3. Plan Your Safety Sign Audit
When planning a safety sign audit, start by defining your goals like meeting regulations or improving safety. Next, gather your team, including safety officers and staff from various departments. Finally, choose an audit schedule that won’t disrupt daily operations.

4. Prepare for the Audit
Prepare for the audit by gathering and reviewing necessary documents like safety regulations, past audit reports, and your business’ safety policies. Focus on recurring issues and areas to inspect such as entrances, exits, assembly points, parking areas, fire exit doors, roof access, security, reception areas, bathrooms, corridors, stairwells, and elevators.

5. Conduct the Audit
During your safety sign audit, ensure that all signs are visible to employees and visitors, readable, and away from any obstructions. Check that they are placed at an eye level where hazards might occur and assess their condition for wear, damage, or fading. Verify that the information on the signs is current and accurate, and replace any signs as needed.

6. Document Findings
Remember to keep a record of everything when conducting a safety sign audit. This helps you create a detailed report that outlines the actions and changes needed moving forward. Be thorough with your notes, take photographs of any issues you find, and use them to write a comprehensive report with recommendations for improvement

7. Create an Action Plan and Implement Changes
After writing a detailed report and evaluating your findings in the safety sign audit, you can start creating an action plan and implement corrective actions like replacing any old or damaged signs, installing additional signs, or removing ones that are redundant. If possible, hire safety officers from third-party agencies. These professionals undergo proper training to get certified and they can also conduct safety workshops for your staff. This way, you and your team remain updated on safety regulations.

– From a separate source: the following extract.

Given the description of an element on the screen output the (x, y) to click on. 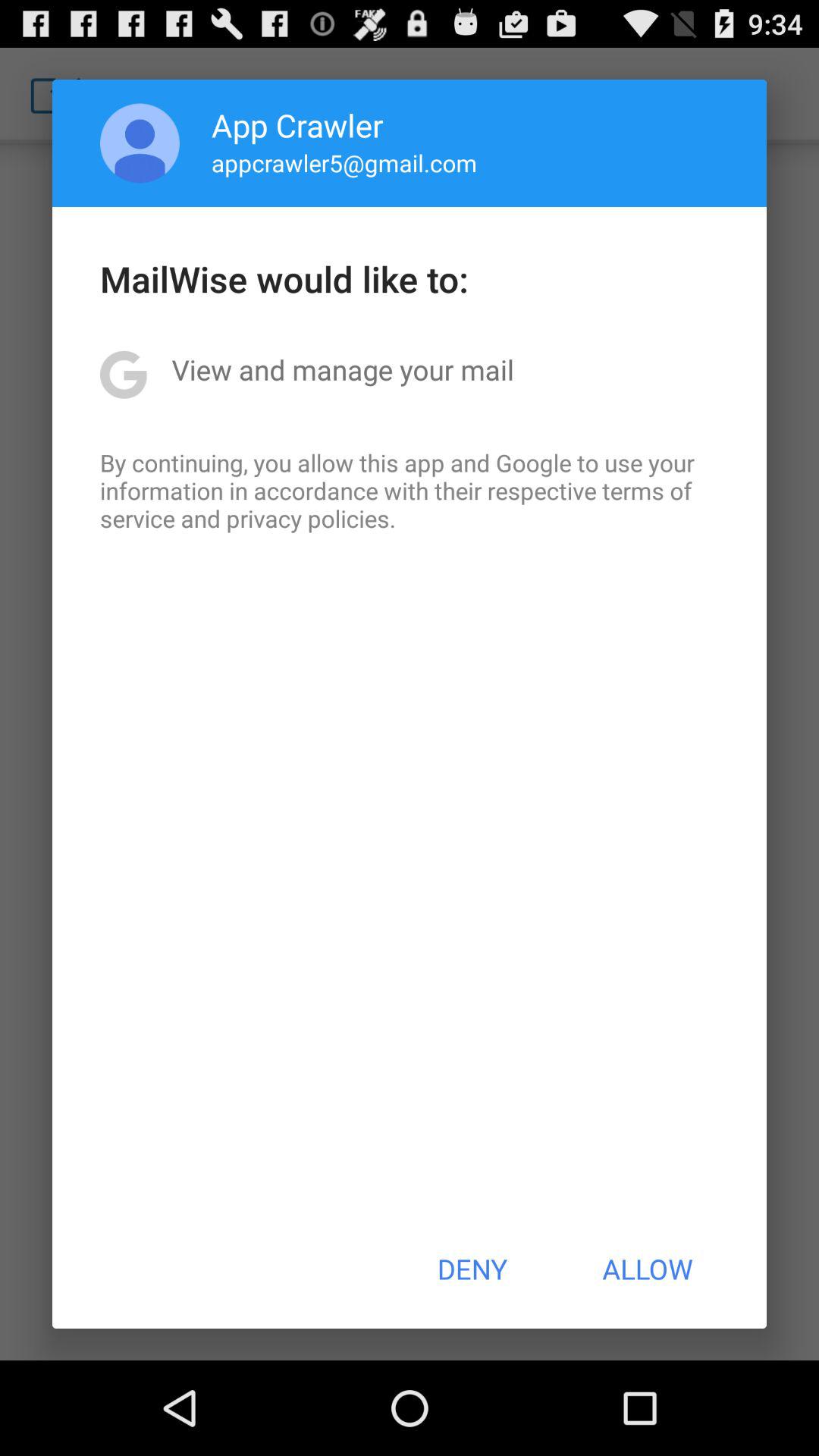
turn off app above mailwise would like item (344, 162)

8. Follow up for Continuous Improvement
Safety should always be maintained in the workplace. To improve your company’s safety measures, schedule regular follow-up audits to ensure ongoing compliance and effectiveness. Check how well the changes work and implement changes as necessary.


Conducting a safety sign audit is important for keeping your business or workplace safe for everyone. Through this checklist, you can ensure your safety signs are clear, up-to-date, and abide local regulations. Remember that regular audits not only improve safety but also encourage responsibility among workers and employers.